In 1994, on the advice of a corporate banker friend, Beh started preparations to list the company, which eventually took place in 1997.
Asked if his dad was impressed with him, Beh laughs. "I've got to ask him," he says, "but seriously, I am thankful to him because he placed his trust in me. When he stepped out of the company, he really left all the decisions to me. In terms of influence, perhaps he shaped my personality but in terms of business strategies, I think our styles are quite different and we [the company] have changed quite a lot."
The company is a lot more structured now, Beh points out. Before, his father called all the shots, but Beh has since delegated the responsibilities to his team and believes the company is more integrated now.
Talking about his journey as a developer thus far, he says, "Holding this position, I want to make it an organisation that fits not only my aims but also the corporate career aims of all the employees, so we can grow together.
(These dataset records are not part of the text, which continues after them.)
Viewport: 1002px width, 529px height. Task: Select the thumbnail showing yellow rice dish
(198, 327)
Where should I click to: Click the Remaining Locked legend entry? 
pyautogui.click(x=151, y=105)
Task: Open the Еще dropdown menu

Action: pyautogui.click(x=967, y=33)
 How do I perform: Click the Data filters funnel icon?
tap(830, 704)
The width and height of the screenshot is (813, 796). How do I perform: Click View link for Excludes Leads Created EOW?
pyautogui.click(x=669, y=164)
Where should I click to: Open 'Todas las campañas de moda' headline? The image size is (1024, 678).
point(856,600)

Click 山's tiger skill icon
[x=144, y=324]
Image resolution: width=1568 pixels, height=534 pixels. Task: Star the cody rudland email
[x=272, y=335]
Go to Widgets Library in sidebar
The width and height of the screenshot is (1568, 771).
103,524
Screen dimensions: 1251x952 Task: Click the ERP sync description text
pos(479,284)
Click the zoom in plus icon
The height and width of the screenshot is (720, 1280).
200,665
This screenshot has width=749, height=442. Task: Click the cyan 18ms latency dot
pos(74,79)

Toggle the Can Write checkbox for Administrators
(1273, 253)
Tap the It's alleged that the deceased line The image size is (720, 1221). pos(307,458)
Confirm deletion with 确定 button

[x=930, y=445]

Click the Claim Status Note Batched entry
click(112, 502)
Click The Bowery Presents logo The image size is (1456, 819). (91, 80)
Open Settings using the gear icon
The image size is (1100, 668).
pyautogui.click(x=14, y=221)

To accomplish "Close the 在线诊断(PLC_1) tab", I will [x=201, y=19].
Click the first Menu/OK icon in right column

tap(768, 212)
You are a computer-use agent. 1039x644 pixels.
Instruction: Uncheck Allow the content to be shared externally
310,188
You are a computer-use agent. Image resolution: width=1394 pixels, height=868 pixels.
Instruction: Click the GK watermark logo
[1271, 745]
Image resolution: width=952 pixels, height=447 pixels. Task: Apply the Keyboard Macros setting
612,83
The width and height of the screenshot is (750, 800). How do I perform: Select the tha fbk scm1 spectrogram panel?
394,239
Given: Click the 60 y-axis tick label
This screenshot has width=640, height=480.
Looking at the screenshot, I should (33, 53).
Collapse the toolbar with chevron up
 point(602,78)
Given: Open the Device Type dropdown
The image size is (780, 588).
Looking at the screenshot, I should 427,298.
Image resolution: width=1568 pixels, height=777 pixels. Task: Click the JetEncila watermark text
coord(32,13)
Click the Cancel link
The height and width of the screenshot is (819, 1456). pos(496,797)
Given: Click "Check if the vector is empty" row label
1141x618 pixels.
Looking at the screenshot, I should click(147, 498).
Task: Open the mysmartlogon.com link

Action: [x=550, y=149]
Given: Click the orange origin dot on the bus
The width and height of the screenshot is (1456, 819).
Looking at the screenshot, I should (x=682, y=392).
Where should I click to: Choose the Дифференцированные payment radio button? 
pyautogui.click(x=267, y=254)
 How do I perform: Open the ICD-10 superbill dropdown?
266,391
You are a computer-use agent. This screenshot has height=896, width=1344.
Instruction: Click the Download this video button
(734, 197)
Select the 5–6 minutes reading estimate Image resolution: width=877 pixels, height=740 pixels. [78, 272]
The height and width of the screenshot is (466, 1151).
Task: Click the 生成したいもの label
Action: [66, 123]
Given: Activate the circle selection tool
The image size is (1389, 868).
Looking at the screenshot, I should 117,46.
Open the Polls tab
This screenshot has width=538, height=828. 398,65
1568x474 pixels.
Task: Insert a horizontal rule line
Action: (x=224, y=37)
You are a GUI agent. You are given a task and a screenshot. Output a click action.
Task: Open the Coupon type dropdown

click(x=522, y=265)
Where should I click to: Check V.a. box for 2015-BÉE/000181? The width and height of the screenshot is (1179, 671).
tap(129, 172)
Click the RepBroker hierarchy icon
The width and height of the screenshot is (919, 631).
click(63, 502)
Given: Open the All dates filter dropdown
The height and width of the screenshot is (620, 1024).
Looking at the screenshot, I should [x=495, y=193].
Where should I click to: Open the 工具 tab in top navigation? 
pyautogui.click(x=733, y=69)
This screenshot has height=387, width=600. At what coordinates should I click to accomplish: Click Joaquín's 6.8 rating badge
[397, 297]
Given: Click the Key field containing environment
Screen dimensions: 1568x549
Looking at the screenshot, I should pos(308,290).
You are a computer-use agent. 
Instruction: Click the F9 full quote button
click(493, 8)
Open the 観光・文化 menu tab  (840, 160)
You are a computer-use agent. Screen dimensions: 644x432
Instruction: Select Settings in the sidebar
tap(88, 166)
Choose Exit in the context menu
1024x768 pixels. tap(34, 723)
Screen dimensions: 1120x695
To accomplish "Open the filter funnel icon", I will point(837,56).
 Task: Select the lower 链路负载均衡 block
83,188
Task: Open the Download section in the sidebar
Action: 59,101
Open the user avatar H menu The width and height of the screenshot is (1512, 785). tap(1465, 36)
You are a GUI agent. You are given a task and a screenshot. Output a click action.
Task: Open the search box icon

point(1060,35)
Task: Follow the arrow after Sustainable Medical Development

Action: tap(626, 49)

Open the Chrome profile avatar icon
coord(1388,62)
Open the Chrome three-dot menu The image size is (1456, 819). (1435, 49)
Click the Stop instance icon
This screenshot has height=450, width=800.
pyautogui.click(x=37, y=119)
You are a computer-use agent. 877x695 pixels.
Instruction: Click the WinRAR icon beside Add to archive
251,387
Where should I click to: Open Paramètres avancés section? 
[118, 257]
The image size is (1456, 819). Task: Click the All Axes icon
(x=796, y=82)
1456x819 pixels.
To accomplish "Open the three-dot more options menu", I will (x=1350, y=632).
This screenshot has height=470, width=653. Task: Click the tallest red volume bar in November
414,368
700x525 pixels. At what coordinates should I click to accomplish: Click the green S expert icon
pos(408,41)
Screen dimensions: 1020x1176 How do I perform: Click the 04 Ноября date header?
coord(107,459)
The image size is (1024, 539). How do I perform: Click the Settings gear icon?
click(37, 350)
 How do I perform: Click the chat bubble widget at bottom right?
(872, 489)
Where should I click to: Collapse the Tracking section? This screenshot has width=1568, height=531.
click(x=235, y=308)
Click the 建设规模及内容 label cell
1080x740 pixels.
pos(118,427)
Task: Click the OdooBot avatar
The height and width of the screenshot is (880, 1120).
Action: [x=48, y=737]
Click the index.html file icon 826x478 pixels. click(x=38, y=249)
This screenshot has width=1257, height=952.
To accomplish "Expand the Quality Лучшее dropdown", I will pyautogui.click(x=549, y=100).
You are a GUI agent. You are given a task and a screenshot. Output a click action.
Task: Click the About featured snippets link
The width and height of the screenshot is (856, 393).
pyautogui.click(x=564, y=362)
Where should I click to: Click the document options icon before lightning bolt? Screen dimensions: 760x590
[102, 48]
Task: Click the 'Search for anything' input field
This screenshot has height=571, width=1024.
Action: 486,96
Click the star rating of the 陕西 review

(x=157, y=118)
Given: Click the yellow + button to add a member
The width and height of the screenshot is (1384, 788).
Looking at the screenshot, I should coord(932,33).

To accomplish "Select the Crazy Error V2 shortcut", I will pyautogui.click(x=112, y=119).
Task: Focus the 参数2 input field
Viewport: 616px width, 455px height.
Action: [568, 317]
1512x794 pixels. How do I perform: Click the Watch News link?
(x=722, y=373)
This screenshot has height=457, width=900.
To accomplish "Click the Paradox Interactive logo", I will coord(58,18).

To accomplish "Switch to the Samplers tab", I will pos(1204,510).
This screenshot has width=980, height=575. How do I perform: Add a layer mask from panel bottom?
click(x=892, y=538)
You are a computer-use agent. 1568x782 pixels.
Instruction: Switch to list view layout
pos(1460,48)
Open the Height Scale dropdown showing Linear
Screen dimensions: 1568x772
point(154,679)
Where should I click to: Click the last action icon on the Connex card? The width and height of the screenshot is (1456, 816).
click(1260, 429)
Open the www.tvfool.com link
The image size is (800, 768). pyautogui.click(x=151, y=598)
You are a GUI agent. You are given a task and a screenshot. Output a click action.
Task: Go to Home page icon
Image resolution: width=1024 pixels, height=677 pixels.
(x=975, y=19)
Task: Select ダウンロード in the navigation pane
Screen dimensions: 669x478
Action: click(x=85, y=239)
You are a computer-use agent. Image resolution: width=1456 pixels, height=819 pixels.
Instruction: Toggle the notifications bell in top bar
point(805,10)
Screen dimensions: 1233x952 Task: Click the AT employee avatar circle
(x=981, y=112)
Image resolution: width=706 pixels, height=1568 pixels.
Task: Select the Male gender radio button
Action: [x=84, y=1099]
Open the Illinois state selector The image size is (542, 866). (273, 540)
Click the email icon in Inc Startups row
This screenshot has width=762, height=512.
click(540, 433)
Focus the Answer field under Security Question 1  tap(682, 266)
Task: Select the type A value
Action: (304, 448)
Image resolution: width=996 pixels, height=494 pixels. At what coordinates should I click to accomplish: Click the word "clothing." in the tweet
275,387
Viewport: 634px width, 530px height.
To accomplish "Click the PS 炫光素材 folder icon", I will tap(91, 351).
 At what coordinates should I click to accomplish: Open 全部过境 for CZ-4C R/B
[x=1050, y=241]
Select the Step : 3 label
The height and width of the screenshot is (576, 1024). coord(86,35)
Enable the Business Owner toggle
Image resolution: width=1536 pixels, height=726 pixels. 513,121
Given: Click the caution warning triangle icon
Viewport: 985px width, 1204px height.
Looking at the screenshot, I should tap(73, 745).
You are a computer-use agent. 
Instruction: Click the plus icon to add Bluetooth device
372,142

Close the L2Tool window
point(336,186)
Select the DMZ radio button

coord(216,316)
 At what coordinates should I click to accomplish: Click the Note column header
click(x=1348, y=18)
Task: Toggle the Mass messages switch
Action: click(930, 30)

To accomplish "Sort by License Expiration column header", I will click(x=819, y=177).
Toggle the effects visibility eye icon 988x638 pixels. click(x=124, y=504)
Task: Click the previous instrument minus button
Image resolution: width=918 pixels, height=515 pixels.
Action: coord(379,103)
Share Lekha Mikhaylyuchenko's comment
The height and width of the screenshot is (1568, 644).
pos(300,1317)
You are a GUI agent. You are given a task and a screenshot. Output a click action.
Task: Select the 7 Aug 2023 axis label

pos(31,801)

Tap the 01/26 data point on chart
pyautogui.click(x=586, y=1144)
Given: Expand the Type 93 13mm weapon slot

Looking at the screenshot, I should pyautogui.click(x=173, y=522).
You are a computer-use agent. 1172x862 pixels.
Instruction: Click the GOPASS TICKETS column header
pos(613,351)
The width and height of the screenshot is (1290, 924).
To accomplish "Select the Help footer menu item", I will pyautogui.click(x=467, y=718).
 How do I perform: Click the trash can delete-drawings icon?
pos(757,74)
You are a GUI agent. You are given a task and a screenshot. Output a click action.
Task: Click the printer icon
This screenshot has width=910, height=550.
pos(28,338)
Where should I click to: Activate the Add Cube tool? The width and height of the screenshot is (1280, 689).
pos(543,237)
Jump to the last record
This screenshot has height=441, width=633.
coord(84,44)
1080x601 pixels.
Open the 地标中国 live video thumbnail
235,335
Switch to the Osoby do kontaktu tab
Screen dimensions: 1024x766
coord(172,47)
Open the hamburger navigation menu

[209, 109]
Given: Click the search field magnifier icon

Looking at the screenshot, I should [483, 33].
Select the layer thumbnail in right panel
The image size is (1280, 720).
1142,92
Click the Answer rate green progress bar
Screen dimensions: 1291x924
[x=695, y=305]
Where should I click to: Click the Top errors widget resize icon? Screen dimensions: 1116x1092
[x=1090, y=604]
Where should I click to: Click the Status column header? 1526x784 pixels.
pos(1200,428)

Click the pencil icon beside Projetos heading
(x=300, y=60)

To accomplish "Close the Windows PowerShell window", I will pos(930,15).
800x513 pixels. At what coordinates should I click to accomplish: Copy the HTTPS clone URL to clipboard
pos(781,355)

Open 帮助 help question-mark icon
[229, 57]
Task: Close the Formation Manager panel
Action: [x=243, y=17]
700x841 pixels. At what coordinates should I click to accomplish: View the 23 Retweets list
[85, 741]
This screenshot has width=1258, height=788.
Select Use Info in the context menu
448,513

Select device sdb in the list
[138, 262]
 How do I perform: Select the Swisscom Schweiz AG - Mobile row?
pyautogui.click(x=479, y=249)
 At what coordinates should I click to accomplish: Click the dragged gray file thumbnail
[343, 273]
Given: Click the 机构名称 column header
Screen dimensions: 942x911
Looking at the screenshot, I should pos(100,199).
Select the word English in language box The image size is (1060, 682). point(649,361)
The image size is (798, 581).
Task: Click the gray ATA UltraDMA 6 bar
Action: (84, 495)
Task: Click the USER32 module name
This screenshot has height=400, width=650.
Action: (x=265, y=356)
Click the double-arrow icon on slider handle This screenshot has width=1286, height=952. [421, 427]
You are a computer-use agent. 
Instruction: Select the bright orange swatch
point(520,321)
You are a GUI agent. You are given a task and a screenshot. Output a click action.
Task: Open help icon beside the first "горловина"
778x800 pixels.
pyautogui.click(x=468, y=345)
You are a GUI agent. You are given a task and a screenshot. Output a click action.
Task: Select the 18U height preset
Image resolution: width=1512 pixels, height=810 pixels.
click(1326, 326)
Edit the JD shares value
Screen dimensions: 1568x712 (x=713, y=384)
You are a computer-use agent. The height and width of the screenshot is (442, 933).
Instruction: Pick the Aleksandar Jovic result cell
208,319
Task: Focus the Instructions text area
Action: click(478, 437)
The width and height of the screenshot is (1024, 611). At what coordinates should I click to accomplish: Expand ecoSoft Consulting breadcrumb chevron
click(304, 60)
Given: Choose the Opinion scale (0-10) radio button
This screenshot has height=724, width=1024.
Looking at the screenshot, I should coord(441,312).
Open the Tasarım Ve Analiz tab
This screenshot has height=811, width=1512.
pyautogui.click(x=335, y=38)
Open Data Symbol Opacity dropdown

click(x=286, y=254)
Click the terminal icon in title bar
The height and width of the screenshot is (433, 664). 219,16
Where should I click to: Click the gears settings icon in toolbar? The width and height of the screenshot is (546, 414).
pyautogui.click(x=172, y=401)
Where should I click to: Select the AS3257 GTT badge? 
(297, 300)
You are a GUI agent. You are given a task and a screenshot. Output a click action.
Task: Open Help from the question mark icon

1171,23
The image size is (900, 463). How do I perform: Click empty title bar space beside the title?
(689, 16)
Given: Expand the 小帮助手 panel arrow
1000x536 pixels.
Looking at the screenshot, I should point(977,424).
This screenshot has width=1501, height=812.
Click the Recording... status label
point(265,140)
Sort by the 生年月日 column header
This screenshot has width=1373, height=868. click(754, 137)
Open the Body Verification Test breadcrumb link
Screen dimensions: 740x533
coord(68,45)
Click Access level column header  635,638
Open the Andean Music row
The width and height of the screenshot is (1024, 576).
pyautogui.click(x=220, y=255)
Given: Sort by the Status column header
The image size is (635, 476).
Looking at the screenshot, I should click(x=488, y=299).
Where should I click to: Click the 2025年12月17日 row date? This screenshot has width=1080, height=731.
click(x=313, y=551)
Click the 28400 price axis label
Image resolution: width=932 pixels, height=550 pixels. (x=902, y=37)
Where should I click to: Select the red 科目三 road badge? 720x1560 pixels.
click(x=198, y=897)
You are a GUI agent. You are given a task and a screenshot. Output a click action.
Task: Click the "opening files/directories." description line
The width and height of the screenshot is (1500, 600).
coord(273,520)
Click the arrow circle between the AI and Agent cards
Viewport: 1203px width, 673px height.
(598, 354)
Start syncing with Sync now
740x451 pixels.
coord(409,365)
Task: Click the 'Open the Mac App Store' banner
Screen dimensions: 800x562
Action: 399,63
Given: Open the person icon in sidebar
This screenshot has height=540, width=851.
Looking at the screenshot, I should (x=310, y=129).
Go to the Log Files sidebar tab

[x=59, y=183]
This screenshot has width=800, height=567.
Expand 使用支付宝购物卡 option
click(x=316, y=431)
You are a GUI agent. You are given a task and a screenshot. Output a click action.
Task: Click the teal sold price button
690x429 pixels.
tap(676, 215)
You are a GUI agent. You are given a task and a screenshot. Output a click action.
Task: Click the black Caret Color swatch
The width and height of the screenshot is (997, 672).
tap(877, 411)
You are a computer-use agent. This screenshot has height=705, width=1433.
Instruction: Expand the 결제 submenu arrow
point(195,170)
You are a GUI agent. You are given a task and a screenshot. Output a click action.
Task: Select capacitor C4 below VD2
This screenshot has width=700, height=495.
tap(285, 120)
"The corporation has a greater mission. It must have a life. It is there because of the people behind it, so we must get them all together and move them all in the same direction.
"Many a time, when you hit hurdles and when you look at this as a challenge beyond just reporting the numbers [profit], it becomes a mission that is both exciting and challenging."
This story first appeared in The Edge weekly edition of July 22-28, 2013.